The Monnus-Mosaic Hesiod The Monnus-Mosaic Hesiod.jpg

A bearded male, wearing a fillet and dressed in a buff tunic and rufous mantle, is depicted in three-quarter profile from the mid-torso up (Richter 1965: 57; Schefold 1997: 390-1). He appears elderly and dignified, and his head tilts slightly to the right, as if listening or in thought. The figure is identified by name: ‘ESIO-DVS’ is written to its left. The portrait of Hesiod has little to distinguish it from generic portraits of bearded Greek males and bears no specific resemblance to any surviving named or unnamed portrait (though Schefold recognises a similarity to the Apollonius of Tyana Type Homer Homer: A Guide to Sculptural Types, Schefold 1997: 390-1). Hesiod is likewise represented as a bearded intellectual among several others in a mosaic from Lyrbe/Seleukeia, dated to the fourth or fifth century CE (?), now in the Archaeological Museum of Antyla in Turkey, see Supplementum Epigraphicum Graecum 48.1557.

This figure is part of a late third-century CE mosaic from a square room, with sides measuring 5.70m and an adjoining apse on the North-West wall.
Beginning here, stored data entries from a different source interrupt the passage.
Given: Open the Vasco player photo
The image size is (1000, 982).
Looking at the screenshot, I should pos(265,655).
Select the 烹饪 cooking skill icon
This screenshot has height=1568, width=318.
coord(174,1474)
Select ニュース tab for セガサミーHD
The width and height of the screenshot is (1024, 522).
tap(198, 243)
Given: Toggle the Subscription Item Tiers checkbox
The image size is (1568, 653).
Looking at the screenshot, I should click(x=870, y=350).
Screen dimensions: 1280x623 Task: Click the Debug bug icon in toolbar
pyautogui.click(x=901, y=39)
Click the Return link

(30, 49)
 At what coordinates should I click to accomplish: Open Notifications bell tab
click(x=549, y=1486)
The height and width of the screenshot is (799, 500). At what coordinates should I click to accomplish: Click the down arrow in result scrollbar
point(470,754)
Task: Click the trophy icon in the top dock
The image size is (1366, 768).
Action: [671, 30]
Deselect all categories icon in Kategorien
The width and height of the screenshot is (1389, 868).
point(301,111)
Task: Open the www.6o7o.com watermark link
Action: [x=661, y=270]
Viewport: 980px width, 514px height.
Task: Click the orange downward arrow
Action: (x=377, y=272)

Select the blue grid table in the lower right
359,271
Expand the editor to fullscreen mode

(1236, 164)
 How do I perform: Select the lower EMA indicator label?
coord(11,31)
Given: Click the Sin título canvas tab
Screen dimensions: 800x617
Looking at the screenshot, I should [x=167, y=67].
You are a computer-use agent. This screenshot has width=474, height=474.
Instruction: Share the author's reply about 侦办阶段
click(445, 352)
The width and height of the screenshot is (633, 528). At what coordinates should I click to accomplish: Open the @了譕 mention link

The room is part of a building discovered in 1884 during the building of the Rheinisches Landesmuseum in Trier (Goethert and Goethert-Polaschek 1979; Dahm 1979; Hoffmann 1999: 39-46). The earliest Roman building remains on the site date from the first century CE, but it was largely remodelled in the late third or early fourth century (at which time the Monnus-Mosaic was added). Much of the building is heated by hypocaust (under-floor hot air circulation), and the layout of the building suggests that this was a domestic building. The proposal that the building might have been a public library has been dismissed as speculation (Goethert and Goethert-Polaschek 1979).

The mosaic is signed in its central field by the maker, ‘MONNUS FECIT’ (‘Monnus made this’). Although severely fragmentary, partial reconstruction is possible: a central octagon was surrounded by eight further octagons (providing nine in total); each displayed one of the nine Muses paired with an ancient practitioner of each Muse’s art. The surviving octagons feature Homer, Hyagnis, Epicharmus, Thamyris, Cadmus, and Aratus (Daniel 1996). All these figures have at times been considered prōtoi heurētai (first inventors) of their particular specialisms. Among and between these octagons are twenty small squares, in each of which was depicted a literary figure, a theatre mask, or a personified month. Of the literary figures in these small squares, Hesiod, Menander, Ennius, Virgil, Diodorus, Cicero, and Livy survive in various states of fragmentation. The complete effect of the room would presumably have been a canon of literary prōtoi heurētai paired with their relevant Muses, and surrounded by the principal exponents of each literary form.

Given its highly literary mosaic decoration, we can speculate that the room was used for occasions on which the display of high-cultural credentials was important. The mosaic features both Greek and Latin writers, philosophers and historians, and this suggests that the mosaic’s commissioner (though his origin and role are unknown) wished to associate himself with a broad classical education. Hesiod’s inclusion indicates that, for the third-century mosaicist Monnus and his employer in Trier, Hesiod was part of a canon by which an elite could signal partnership in Greco-Roman cultural heritage, despite the several hundred miles that separate Trier from Rome itself.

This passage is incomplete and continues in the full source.